<<<<

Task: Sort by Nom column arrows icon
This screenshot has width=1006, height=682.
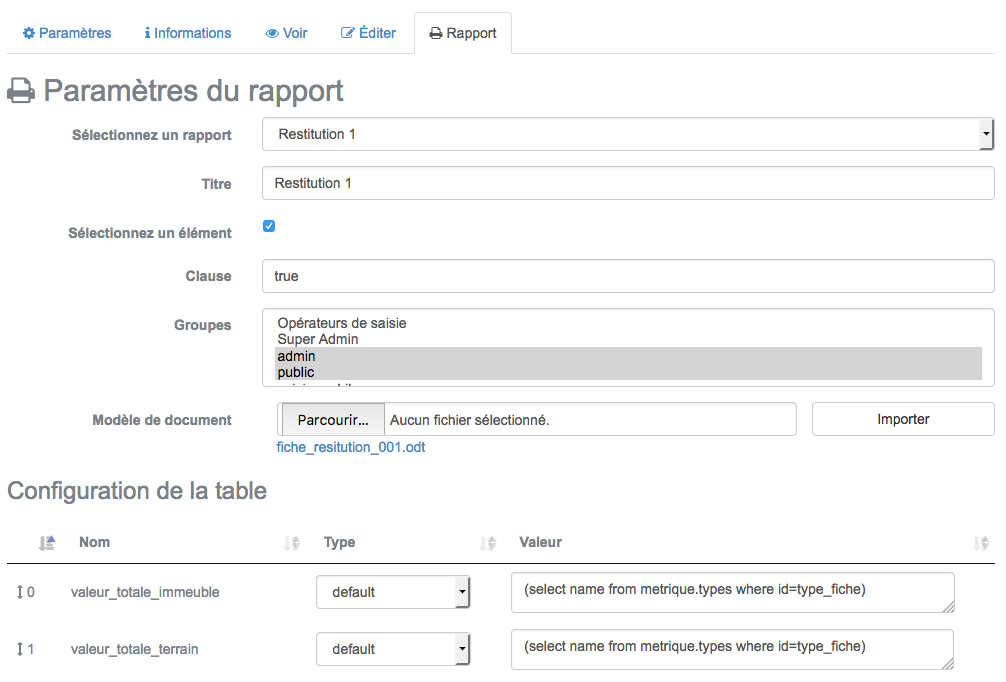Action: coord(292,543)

>>>>
<<<<

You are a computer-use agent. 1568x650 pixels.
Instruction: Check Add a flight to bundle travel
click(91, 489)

>>>>
<<<<

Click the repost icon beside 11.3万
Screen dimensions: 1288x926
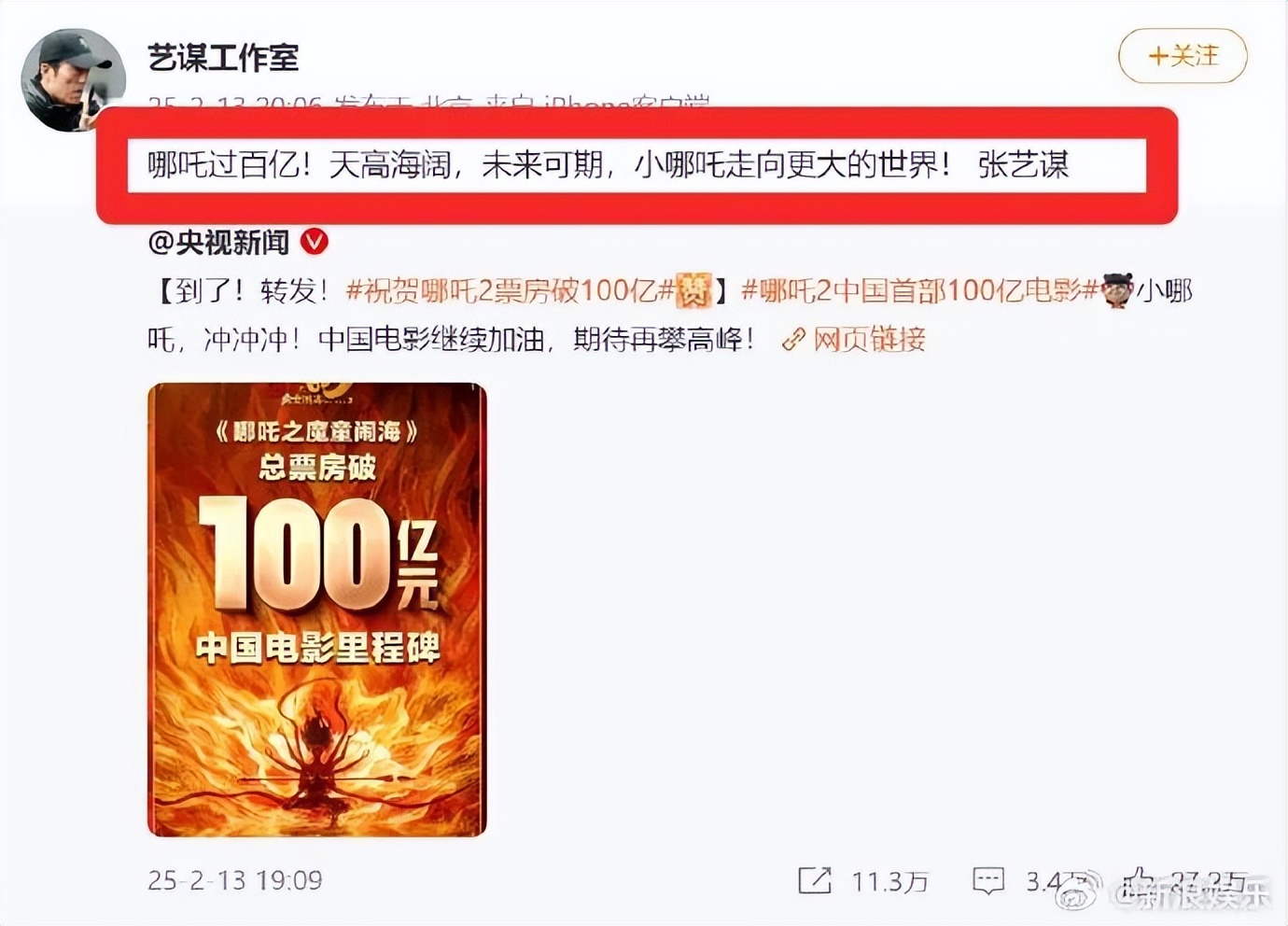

>>>>

Every line that holds the word "icon" should be copied from the records.

Task: Sort by Nom column arrows icon
Click the repost icon beside 11.3万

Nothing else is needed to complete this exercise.